WRITTEN TASK 1:
In the article below on political heat in Washington, condense the paragraph that begins "So in 1989, when his turn came" into one shorter sentence that keeps its main facts.
WRITTEN TASK 2:
Write the next few paragraphs of the article below on how Washington officials cope with scandal, starting after its last sentence.

PAGE TEXT:
────────

Who Melts When the Political Heat Is On? : Public life: In Washington, officials get scorched by charges of ethics violations, power mongering, lying--and worse. Veterans figure out a way to get over it and get back in the game.
During his days as Speaker of the House, former Congressman Jim Wright found a way to lower his routinely high blood pressure: He’d close his eyes and imagine a lovely scene near his ranch on the Guadalupe River in Texas.
So in 1989, when his turn came for a public flogging after a House committee accused him of 69 counts of ethical misconduct, the Democrat tried to calm himself by envisioning that same limpid pool, those beautiful trees, that dramatic sky.
For the record:
12:00 a.m. Aug. 21, 1993 For the Record
Los Angeles Times Saturday August 21, 1993 Home Edition Part A Page 2 Column 1 National Desk 2 inches; 64 words Type of Material: Correction
Coelho Allegations--A story published by The Times in Thursday editions stated erroneously that a House committee had cleared former Rep. Tony Coelho (D-Merced) of allegations of ethical misconduct two years after he resigned in 1989. Coelho’s case was never investigated by a House committee because his resignation precluded such a probe. The Justice Department investigated charges of financial misconduct by Coelho, but no charges were brought.
After a year, however, Wright says he could no longer “psych myself out.”
He fled to Texas.

────────

SUPPLIED MATERIAL:
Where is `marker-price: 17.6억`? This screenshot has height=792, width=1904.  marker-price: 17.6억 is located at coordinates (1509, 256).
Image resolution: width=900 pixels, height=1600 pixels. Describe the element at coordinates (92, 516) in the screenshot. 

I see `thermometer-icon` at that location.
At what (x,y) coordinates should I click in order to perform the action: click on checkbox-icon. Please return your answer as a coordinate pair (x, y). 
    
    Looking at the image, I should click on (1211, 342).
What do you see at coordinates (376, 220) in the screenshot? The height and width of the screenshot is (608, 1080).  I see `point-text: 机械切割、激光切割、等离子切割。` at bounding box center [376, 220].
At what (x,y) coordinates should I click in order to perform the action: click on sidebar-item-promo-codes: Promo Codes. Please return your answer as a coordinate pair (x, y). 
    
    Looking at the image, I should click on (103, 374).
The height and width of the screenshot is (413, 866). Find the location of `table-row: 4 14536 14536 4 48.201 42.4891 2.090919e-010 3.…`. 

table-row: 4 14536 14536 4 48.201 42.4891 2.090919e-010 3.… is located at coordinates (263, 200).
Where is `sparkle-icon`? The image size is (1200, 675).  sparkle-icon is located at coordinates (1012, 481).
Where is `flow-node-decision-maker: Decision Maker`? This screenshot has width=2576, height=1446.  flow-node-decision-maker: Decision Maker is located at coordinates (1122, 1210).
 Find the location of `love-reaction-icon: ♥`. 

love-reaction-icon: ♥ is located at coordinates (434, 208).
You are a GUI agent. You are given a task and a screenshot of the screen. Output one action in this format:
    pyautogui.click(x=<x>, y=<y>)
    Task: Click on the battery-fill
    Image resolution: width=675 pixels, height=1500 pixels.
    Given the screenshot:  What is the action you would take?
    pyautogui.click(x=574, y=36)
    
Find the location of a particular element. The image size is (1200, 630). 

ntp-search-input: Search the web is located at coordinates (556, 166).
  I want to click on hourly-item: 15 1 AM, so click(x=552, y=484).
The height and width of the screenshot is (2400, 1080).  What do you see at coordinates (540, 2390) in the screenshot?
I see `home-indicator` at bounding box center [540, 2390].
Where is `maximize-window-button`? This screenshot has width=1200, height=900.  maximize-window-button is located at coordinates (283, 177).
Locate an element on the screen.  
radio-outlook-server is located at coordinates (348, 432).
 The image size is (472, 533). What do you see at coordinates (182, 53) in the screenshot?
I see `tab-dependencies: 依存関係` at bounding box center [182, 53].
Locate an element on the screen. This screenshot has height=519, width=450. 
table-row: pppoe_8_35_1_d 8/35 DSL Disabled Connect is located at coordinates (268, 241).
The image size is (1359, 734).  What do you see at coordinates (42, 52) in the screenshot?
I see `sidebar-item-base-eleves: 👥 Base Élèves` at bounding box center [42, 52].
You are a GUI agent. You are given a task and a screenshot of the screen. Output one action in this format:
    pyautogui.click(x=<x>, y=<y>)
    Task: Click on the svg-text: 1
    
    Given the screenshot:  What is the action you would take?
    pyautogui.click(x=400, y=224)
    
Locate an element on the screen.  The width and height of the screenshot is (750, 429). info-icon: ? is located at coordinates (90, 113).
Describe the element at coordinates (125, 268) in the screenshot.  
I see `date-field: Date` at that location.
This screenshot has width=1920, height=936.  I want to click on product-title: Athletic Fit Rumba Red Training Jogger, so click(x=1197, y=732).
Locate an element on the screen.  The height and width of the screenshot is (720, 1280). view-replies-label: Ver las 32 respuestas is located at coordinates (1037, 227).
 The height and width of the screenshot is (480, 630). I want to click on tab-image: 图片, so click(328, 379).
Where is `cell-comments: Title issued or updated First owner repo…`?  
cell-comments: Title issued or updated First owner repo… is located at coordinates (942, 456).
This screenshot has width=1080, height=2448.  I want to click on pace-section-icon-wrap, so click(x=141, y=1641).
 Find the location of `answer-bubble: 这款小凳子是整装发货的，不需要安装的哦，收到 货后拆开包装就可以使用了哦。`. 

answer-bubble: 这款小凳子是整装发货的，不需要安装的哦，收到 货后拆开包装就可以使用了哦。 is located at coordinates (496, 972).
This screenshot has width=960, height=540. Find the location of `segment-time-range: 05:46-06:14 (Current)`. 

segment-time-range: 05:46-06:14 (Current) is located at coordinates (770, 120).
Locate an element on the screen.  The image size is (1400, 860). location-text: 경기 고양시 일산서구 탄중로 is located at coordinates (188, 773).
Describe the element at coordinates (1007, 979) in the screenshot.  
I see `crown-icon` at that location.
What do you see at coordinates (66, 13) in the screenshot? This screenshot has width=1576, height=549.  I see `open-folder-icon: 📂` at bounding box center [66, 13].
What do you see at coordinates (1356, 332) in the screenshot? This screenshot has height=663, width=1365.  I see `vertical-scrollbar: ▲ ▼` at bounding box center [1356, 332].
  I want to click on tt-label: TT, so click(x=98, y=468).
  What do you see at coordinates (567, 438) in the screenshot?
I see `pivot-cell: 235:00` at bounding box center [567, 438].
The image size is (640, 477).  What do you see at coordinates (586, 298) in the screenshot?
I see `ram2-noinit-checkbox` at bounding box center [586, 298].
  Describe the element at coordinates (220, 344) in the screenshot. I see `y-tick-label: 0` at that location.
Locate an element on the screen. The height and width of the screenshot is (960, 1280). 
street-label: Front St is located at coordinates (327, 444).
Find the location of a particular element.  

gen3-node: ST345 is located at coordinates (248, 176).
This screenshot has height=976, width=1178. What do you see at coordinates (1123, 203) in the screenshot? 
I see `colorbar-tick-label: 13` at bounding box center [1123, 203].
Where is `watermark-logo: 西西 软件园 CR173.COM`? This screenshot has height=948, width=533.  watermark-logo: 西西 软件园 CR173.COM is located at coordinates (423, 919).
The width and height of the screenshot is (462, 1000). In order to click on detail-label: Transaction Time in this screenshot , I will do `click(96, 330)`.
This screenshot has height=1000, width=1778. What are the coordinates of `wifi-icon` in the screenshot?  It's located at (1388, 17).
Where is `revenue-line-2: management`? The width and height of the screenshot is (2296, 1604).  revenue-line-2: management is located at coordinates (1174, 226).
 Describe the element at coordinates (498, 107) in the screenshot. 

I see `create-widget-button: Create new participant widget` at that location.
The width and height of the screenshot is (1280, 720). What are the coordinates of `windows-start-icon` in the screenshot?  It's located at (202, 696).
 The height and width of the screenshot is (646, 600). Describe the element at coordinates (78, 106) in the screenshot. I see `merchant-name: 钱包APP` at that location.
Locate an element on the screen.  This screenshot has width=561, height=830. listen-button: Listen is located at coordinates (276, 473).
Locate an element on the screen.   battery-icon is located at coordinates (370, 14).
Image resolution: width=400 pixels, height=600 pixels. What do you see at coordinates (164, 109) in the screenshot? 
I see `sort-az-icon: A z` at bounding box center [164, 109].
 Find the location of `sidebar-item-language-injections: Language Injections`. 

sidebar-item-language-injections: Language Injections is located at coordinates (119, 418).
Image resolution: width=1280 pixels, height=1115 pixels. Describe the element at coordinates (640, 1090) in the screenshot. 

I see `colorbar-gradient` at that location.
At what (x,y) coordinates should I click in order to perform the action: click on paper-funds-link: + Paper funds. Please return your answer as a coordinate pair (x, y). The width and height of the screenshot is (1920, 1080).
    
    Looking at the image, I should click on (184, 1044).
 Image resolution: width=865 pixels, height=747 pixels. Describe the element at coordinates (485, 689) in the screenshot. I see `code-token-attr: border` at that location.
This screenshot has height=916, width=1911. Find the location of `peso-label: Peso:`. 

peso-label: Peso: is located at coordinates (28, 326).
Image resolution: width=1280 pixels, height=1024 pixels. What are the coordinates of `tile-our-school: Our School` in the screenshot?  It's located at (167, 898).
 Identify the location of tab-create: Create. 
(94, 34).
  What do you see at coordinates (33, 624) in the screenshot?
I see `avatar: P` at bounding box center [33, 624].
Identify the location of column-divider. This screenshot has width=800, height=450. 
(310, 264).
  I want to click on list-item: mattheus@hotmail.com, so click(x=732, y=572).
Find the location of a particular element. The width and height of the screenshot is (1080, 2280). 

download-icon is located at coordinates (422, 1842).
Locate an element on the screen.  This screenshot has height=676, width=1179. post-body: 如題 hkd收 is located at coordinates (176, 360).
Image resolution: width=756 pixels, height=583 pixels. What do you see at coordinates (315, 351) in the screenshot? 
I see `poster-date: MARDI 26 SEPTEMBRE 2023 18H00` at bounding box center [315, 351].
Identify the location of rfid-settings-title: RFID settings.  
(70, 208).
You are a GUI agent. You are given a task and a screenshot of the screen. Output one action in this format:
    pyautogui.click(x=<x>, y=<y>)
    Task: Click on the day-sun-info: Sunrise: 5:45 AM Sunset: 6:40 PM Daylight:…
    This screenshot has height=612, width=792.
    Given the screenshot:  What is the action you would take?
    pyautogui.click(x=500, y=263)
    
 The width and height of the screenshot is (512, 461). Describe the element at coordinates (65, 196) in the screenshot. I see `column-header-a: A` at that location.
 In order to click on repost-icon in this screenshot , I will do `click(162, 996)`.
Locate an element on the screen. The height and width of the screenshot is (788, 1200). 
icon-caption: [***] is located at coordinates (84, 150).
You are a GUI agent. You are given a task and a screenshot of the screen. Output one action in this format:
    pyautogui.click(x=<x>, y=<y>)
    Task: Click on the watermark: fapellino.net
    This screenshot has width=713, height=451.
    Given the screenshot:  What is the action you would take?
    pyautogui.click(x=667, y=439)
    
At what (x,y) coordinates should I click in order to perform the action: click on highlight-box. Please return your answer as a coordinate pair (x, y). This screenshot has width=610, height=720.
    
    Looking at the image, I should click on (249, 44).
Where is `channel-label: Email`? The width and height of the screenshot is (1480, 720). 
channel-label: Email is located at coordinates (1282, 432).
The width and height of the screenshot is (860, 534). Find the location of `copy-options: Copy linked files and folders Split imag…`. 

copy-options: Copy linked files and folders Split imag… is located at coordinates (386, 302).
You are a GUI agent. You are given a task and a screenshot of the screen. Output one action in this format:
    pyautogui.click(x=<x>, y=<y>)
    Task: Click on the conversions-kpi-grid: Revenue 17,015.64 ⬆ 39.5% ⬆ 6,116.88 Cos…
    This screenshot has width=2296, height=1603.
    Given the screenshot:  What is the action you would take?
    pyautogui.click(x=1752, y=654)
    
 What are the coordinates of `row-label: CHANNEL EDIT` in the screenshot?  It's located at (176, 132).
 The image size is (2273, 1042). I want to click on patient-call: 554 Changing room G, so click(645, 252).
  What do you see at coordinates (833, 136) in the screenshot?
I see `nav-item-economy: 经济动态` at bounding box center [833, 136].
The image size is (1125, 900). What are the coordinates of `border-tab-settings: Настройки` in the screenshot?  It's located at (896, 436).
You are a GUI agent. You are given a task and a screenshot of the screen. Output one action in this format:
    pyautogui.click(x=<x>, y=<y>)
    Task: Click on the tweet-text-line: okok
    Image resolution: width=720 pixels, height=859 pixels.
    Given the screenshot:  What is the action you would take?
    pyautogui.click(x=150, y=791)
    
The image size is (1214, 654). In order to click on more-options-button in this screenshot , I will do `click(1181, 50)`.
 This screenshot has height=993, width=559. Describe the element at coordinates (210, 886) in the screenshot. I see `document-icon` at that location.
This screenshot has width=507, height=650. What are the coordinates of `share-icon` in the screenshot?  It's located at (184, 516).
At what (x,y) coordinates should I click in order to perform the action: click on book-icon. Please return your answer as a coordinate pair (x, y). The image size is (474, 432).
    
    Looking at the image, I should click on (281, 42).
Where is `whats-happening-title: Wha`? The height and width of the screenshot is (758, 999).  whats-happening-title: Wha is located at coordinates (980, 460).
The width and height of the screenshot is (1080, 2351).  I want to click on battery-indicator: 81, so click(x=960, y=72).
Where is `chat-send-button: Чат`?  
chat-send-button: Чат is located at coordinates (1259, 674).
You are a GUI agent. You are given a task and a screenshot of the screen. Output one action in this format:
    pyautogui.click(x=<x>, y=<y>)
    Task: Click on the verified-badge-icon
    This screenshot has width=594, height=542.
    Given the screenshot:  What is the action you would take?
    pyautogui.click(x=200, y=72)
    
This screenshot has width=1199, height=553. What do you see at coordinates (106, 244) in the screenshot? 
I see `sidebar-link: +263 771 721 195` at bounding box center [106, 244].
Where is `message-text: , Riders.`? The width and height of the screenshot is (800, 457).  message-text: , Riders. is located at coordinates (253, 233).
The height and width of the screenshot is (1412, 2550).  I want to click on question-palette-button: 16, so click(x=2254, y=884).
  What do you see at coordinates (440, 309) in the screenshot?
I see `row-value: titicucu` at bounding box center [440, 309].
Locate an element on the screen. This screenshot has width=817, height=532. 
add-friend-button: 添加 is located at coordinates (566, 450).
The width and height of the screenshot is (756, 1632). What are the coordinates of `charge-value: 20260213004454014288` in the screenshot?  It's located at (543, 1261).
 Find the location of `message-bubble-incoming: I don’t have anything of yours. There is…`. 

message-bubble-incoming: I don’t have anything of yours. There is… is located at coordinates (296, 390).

────────

ANSWER 1:
In 1989, after a House committee accused him of 69 counts of ethical misconduct, Wright, a Democrat, tried to stay calm by picturing the same scene: the limpid pool, the beautiful trees and the dramatic sky.

ANSWER 2:
Washington scorches public officials every season. Winter, spring, summer and fall bring new charges of ethics violations, power mongering, felonious crime and/or lying.
The media and political opposition seize the allegations and replay them until Washington assumes the worst qualities of a small town and loses most redeeming virtues.
Yet if Washington relishes engaging in reputation homicide--as White House deputy counsel Vince Foster Jr. alleged in a note he left before committing suicide last month--how is it that Richard Nixon, once disgraced and now in his 80s, still advises Presidents?
And why are ex-Congressman Tony Coelho and former Reagan aide Lyn Nofziger comfortably working Washington as advisers and consultants, giving speeches and going to parties there?
In fact, on any weekday it is possible to run into a whole cast of similar characters, once scorned, having jolly lunches at Duke Zeibert’s, a sort of political wax museum.
Just how did they survive?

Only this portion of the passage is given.